Dari http://www.moscowtimes.com; Wednesday, Jul. 16, 2003.
Iran Finds 38 Billion Barrels of Crude
By Paul Hughes
Reuters
TEHRAN, Iran -- Iran has made a major new oil find containing estimated reserves
of more than 38 billion barrels, making it one of the world's biggest undeveloped
fields, a senior oil official was quoted as saying.
Abolhasan Khamoushi, general director of Iran's Oil Development and Engineering
Co., told the Kayhan evening newspaper that the find, combining three neighboring oil
fields, had been discovered close to the southern port city of Bushehr.
An Oil Ministry spokeswoman confirmed the accuracy of the report but could give
no further details.
Khamoushi said preliminary studies indicated that the Ferdows field contained
30.6 billion barrels, the Mound field 6.63 billion and the Zagheh field 1.3 billion.

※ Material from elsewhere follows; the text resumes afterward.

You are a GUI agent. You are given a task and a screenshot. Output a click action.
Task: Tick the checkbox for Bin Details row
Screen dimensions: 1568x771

"The exact capacity will be announced shortly," Kayhan quoted Khamoushi as
saying.
"Producing oil from these heavy crude fields needs special technology and heavy
investment," he added.
The crude is of high density, making it less valuable on world markets than most
of Iran's 90 billion barrels of proven reserves.

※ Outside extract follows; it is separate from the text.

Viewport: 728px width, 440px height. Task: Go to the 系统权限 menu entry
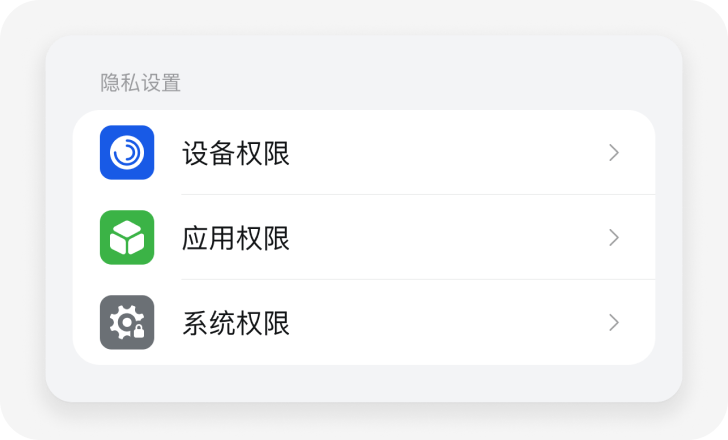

Commercially recoverable reserves are certain to prove much less than the 38
billion barrels in place, but the find could still rival the world's other two leading
undeveloped fields.
Manouchehr Takin, an Iranian oil expert at the Center for Global Energy Studies,
said he thought the crude would be a likely candidate for foreign investment given the
high cost of production, and added the discovery would be significant in the long term
for Iran's oil wealth.
"It is a huge quantity. With heavy oil you could get up 10 percent to 20 percent
of this which could be up to five to even 10 billion barrels," he said. "With the
improvement in heavy oil technology over the last 30 years, this is significant
indeed."
Kazakhstan's Kashagan, under development by a consortium led by Italy's ENI,
also is estimated to hold 38 billion barrels, of which 7 billion to 9 billion are
thought to be commercially recoverable.
Iran's Azadegan, discovered four years ago, holds about 26 billion barrels with
recoverable reserves of 9 billion.
Saudi Arabia's Ghawar, brought onstream in 1951, is the world's biggest oil
field, still containing 70 billion barrels of recoverable reserves.
Hoping to boost its oil production capacity to 5 million barrels per day by 2005
from 4 million bpd, Iran has placed greater emphasis in recent years on exploration
and attracting foreign investment through so-called buyback schemes.
That effort was dealt a major blow last month when Japan announced it would
delay signing a $2 billion deal for a Japanese consortium to develop Azadegan until
doubts about Iran's nuclear ambitions are cleared up. Iran insists its nuclear program
is geared solely to producing electricity.